(Using the information)
• A. Answer these from the article on economist Stergios Skaperdas and the Greek debt crisis:
(i) Who hosted the Athens conference where Skaperdas spoke?
(ii) In what year did he turn his attention to the Eurozone?
(iii) In what month and year did he write "Seven Myths about the Greek Debt Crisis"?
• B. Pick up the article on Stergios Skaperdas and the Greek debt crisis after its final sentence and write the next few paragraphs.

(Source text)

------------------------------------------------------------

As uncertainty simmers in Greece over how best to handle widespread financial crisis in the Eurozone, UC Irvine economist Stergios Skaperdas offers sobering advice: “Greece needs to default on its public debt and exit the Eurozone,” he told attendees late last year at an Athens conference hosted by The Economist. The strategy may prove prudent for others in the financially strapped 17-member-state union, he added.

“Simply said, it is very difficult – if not impossible – for so many heterogeneous countries to have a common currency.” 

An authoritative voice on how governance and conflict impact the economy, the Greek native turned his attention to the Eurozone in 2010.
 
“The near absence of serious policy debate within Greece and the Eurozone among economists forced me to pay close attention,” he said.

The results of his research are summed up in “Seven Myths about the Greek Debt Crisis,” a paper he authored in October 2011 that has been cited in more than a dozen publications – including The New York Times, The Guardian, National Public Radio and CNN – and is a key referent in the ongoing debate and policy circles. Media and policy professionals seek him out for his solution-driven intervention on the region’s financial crisis.

Here, Skaperdas explains what’s happening in the Eurozone, how a departure from the collective euro currency could affect international markets, and what lessons decision makers worldwide can learn about the relationship between economic policy and politics.

------------------------------------------------------------

(Material shown)
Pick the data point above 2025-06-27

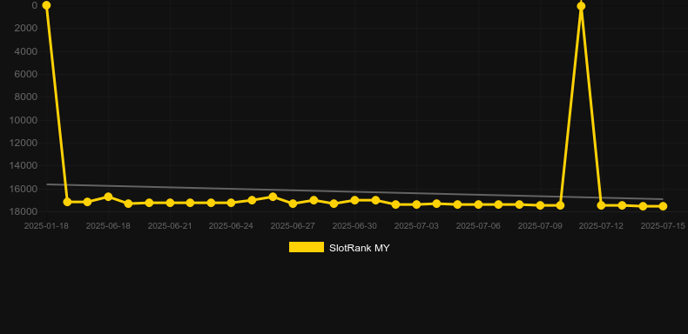pos(293,204)
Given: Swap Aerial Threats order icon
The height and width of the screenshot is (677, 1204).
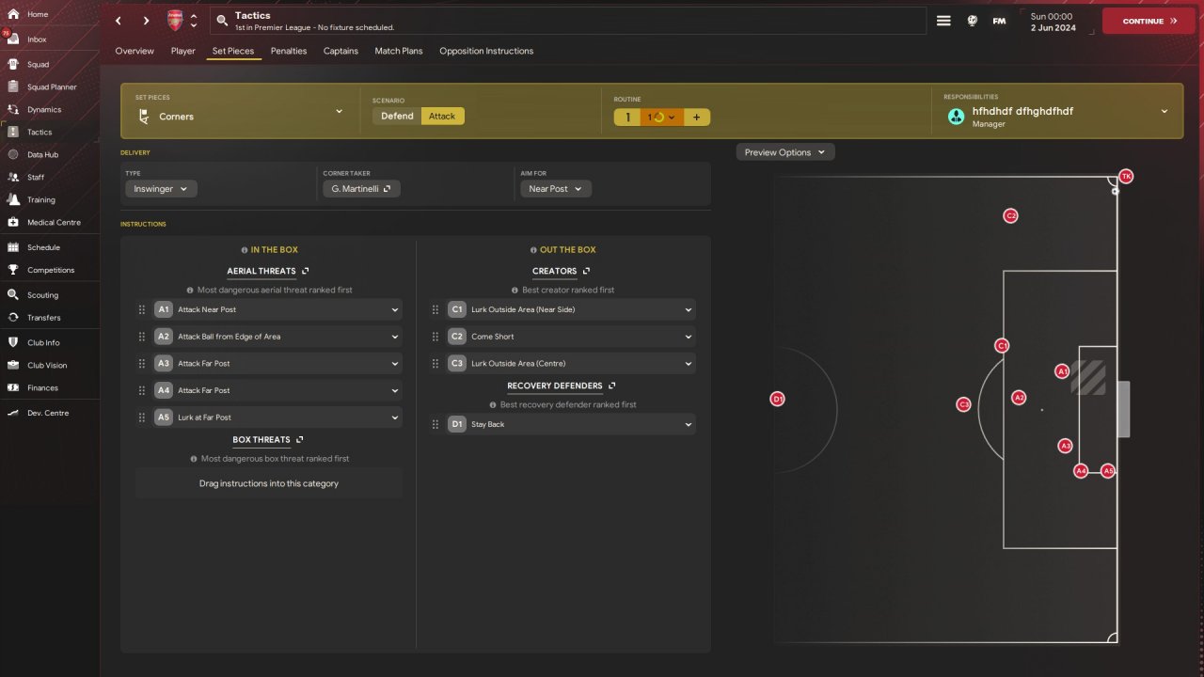Looking at the screenshot, I should pyautogui.click(x=306, y=271).
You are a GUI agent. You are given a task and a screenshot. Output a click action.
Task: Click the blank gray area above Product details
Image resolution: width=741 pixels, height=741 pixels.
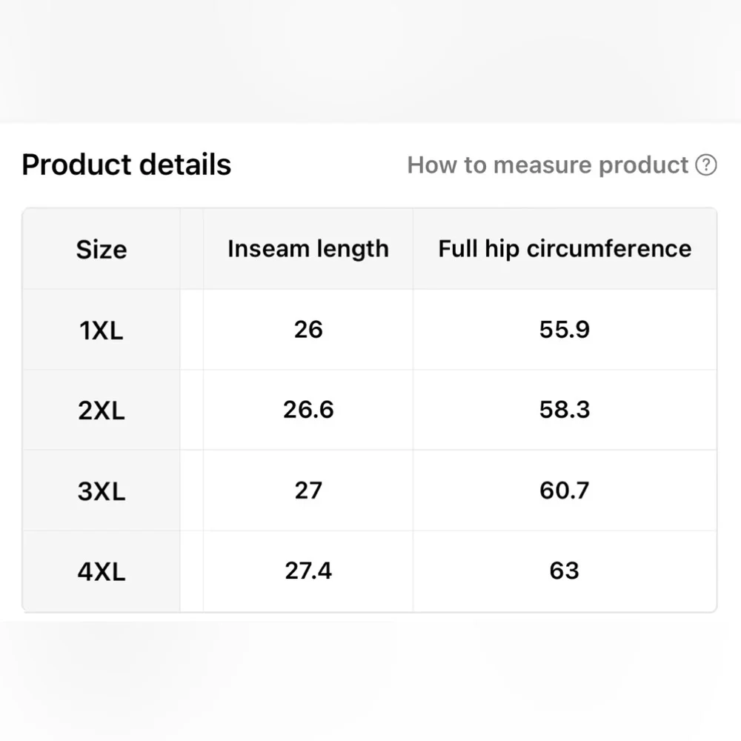click(371, 62)
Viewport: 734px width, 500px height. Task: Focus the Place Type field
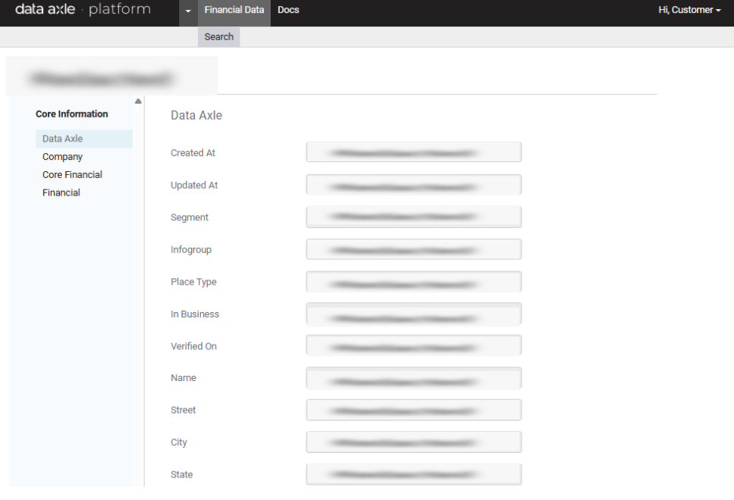[413, 282]
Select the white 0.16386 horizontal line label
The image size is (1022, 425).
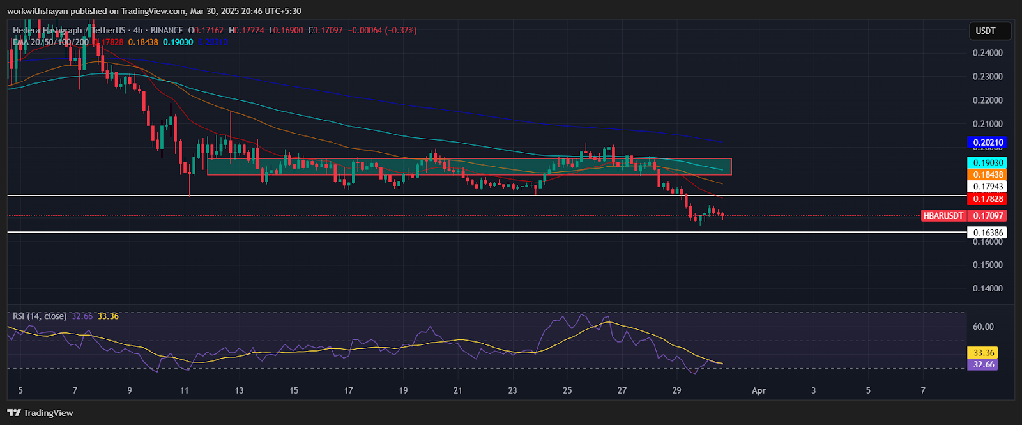pos(988,233)
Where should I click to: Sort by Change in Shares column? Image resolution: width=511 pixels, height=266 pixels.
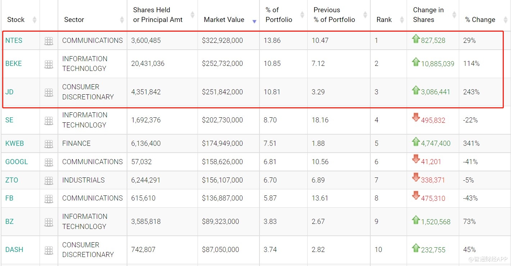428,15
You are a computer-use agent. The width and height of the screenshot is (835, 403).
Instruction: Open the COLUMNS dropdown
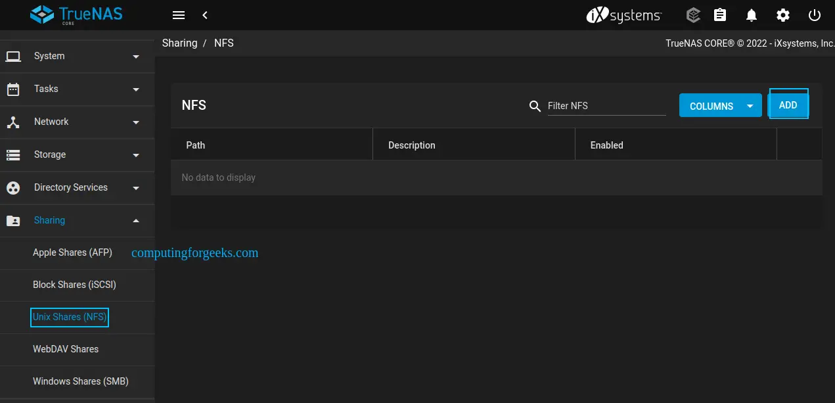tap(720, 105)
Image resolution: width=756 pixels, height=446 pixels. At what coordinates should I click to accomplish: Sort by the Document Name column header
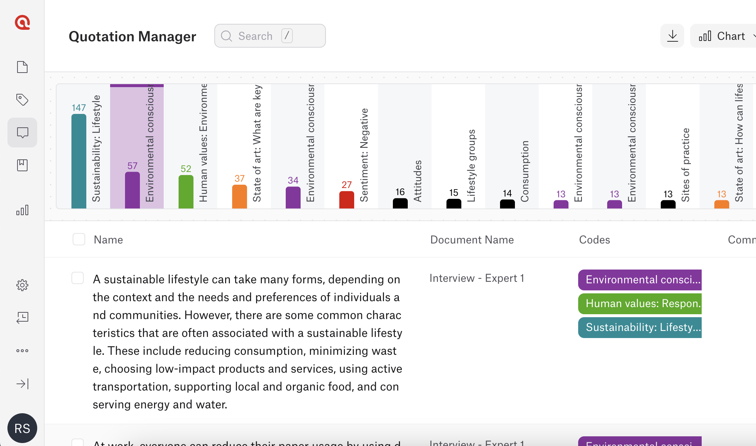tap(472, 240)

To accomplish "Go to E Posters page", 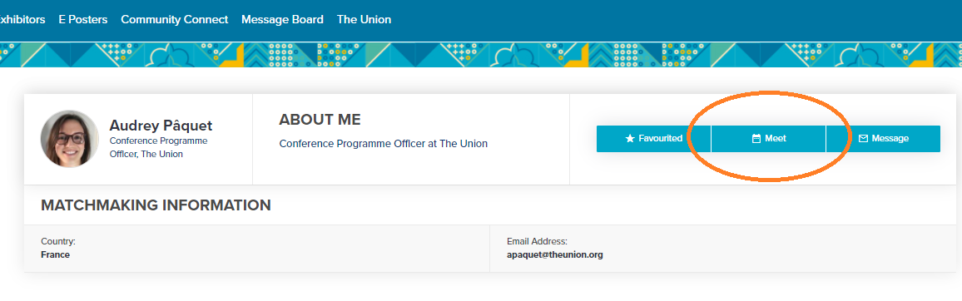I will (83, 20).
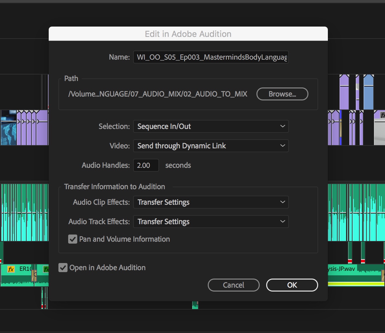This screenshot has width=385, height=333.
Task: Open the Selection dropdown showing Sequence In/Out
Action: (x=211, y=126)
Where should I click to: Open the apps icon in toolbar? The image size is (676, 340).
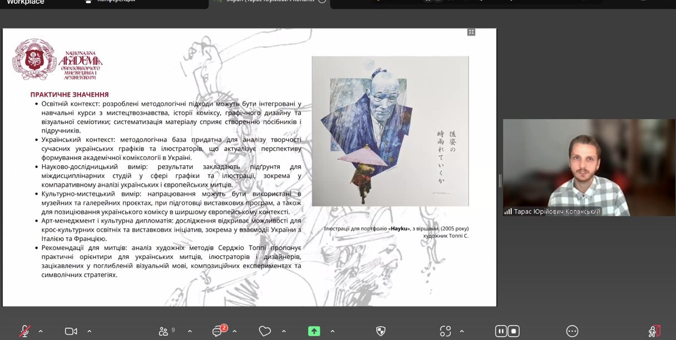445,331
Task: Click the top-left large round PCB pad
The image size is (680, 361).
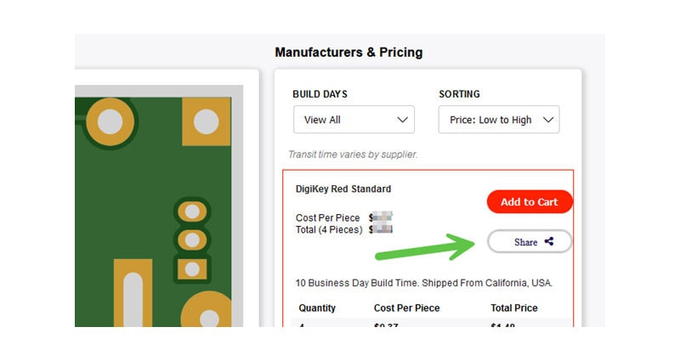Action: [x=110, y=122]
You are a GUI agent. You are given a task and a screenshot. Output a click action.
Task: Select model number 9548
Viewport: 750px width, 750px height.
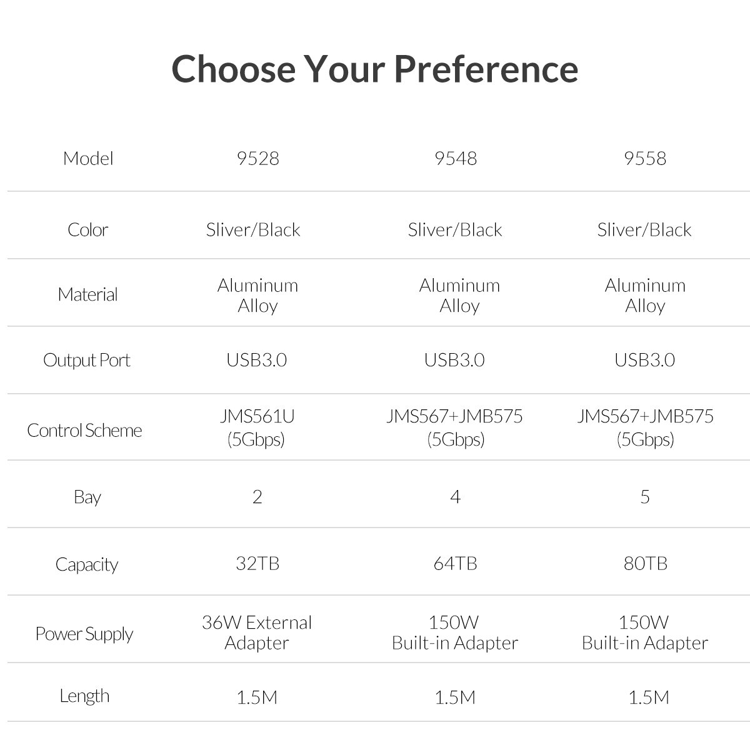[455, 158]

------------------------------------------------------------

(Responses by item number)
• A.
(i) The Economist
(ii) 2010
(iii) October 2011

• B.
Q. What factors contributed to the current debt crisis in Greece and the larger Eurozone?
A. Greece had high public debt when the worldwide slowdown occurred in 2007, which resulted in even higher public borrowing. By the beginning of 2010, the country could no longer borrow in the international bond markets. Mainly in order pay bondholders and avoid default, the other Eurozone countries and the International Monetary Fund loaned Greece money in exchange for increasingly draconian budget cuts. This led to a depression that has made debt even less sustainable than it was at the beginning of the crisis.

While Greece had high public debt, other countries got into trouble for different reasons.  Ireland, despite having the lowest public debt relative to its income in the Eurozone, suffered from very high private debt, a significant housing bubble, and collapsing banks that the government took over after guaranteeing their deposits. Spain had similar problems, while Portugal had no apparent immediate problem, aside from low growth for the past decade, but the international bond markets decided against funding it. Italy has had low growth and high levels of public debt.

These factors are symptoms of the more general problems with the Eurozone and its institutional structure.  In short,  it is difficult – if not impossible – for 17 heterogeneous countries to share a currency. The absence of a common fiscal policy (i.e., common taxing and spending), low labor mobility, fragmented bank supervision and deposit insurance, and a weak Central Bank, all are institutional holes exposed by the first serious recession. And they are the cause of problems that have cropped up from one country after another.

Q. Is the U.S. economy facing similar problems? 
A. The U.S. does not have these deep institutional problems; they have been largely resolved over more than two centuries.  The federal government centrally administers fiscal policy, bank supervision is less fragmented (though certainly problematic), and bank deposit insurance and a strong Central Bank has existed since the 1930s. 

In the U.S., the main problem is that the financial sector’s inordinate political influence prevented reform of our fragile financial system after the 2008 crisis. This is the primary reason, in my view, for lingering economic problems and low job growth.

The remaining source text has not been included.